The EPA method identified the unwanted characteristics of the vehicle acceleration, such as the acceleration dip as a result of the interaction within the vehicle system, such as the front suspension and the subframe bushes. The decoupled simulation method was significant to determine the design requirement of the dominant components such as rubber mount, front roll-stopper, and rear roll-stopper. Without the rubber mount longitudinal properties, the vehicle body produced a low-frequency resonance of 10.66 Hz dominated by the PT cradle longitudinal acceleration. The vehicle body’s low-frequency resonances were migrated by decoupling the rubber mount yaw and pitch properties to 15.33 Hz dominated by PT cradle longitudinal acceleration; to 18.66 Hz dominated by the front wheel.

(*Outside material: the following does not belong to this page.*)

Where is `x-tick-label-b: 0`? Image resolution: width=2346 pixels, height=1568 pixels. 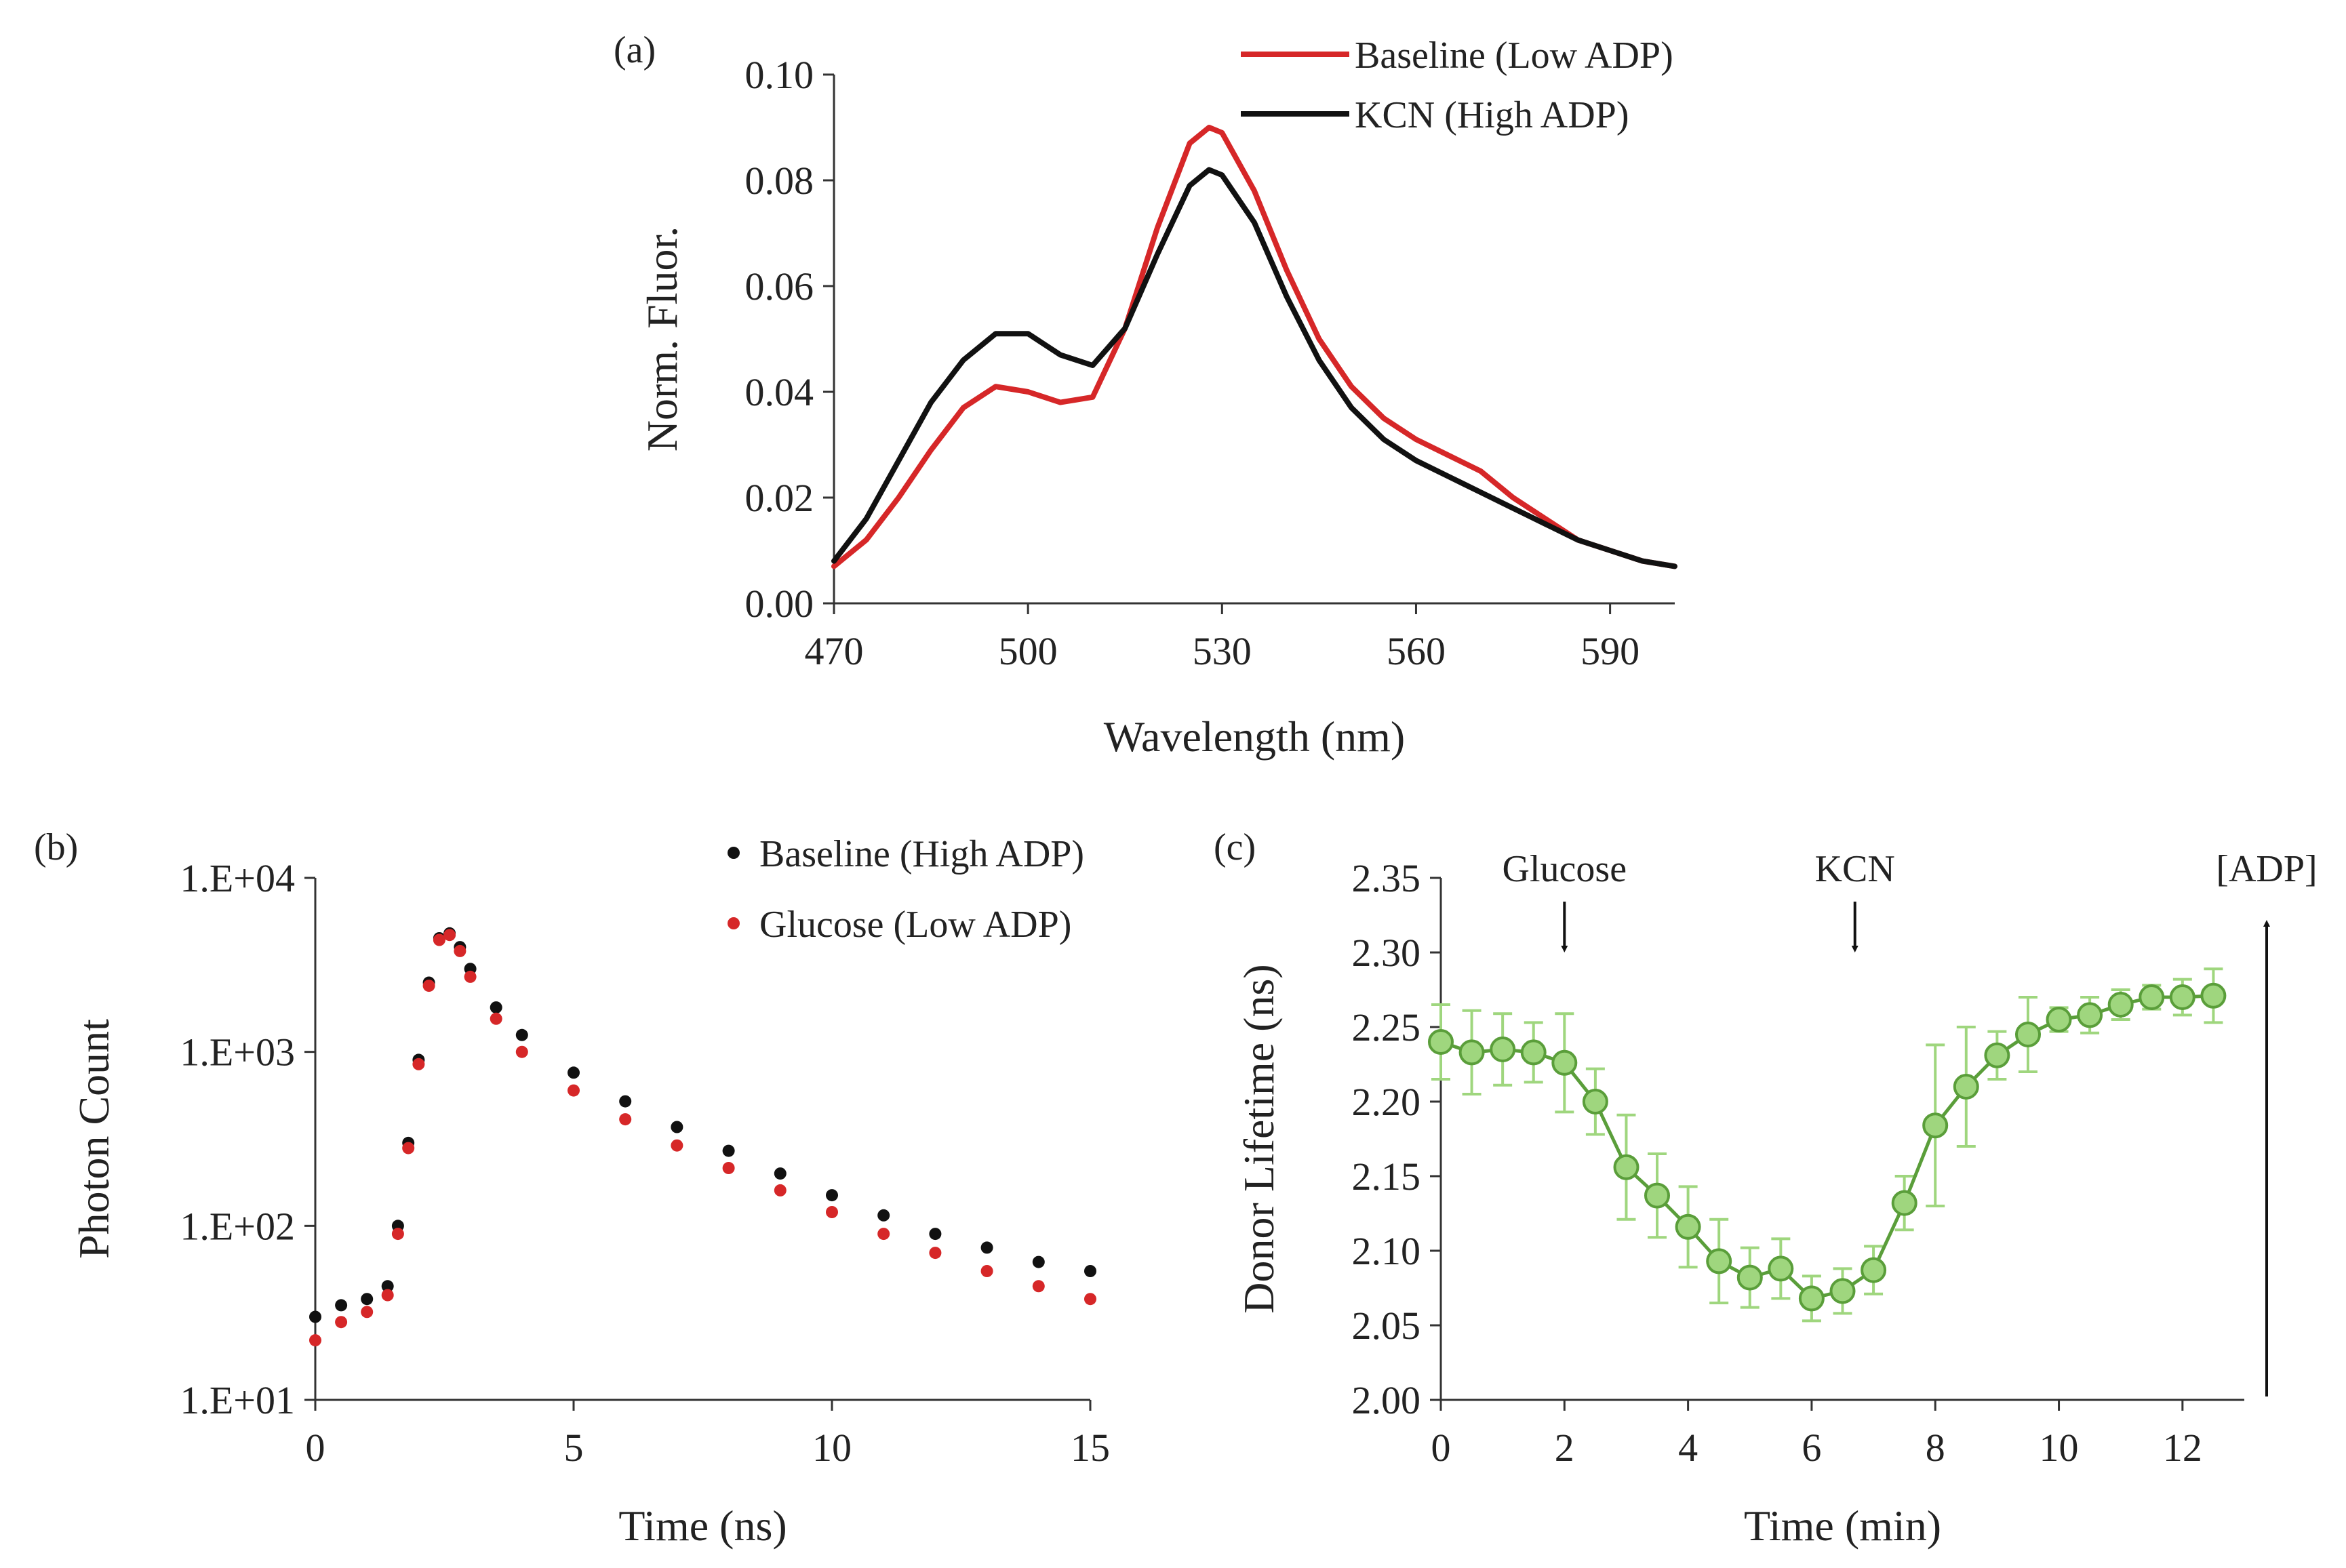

The absence of the front roll-stopper caused the vehicle body’s low-frequency resonance to migrate from 15.33 Hz to 13.33 Hz. This frequency migration was influenced by the PT cradle longitudinal acceleration. The decoupled rear roll-stopper migrated the vehicle body’s low-frequency resonance from 15.33 Hz to eight frequencies; 2.0 Hz, 3.33 Hz, 5.33 Hz, 7,33 Hz, 10.66 Hz and 12.66 Hz controlled by the PT cradle vertical acceleration; 7.33 Hz and 8.66 Hz controlled by the PT cradle longitudinal acceleration. Other frequencies (>17 Hz) were controlled by the front wheel.
The longitudinal and the pitch responses of the PT cradle were seen to have the predominant effect on the vehicle body’s longitudinal acceleration behaviour either in the time domain or frequency domain, which has been highlighted for detailed attention of the hardware tuning.